- _Written task_:
Copy the following lines word for word, changing nothing.

** begin Exercise data **

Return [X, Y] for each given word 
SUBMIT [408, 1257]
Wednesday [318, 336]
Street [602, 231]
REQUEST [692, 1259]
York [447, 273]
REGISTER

** end Exercise data **

- _Exercise solution_:
Return [X, Y] for each given word 
SUBMIT [408, 1257]
Wednesday [318, 336]
Street [602, 231]
REQUEST [692, 1259]
York [447, 273]
REGISTER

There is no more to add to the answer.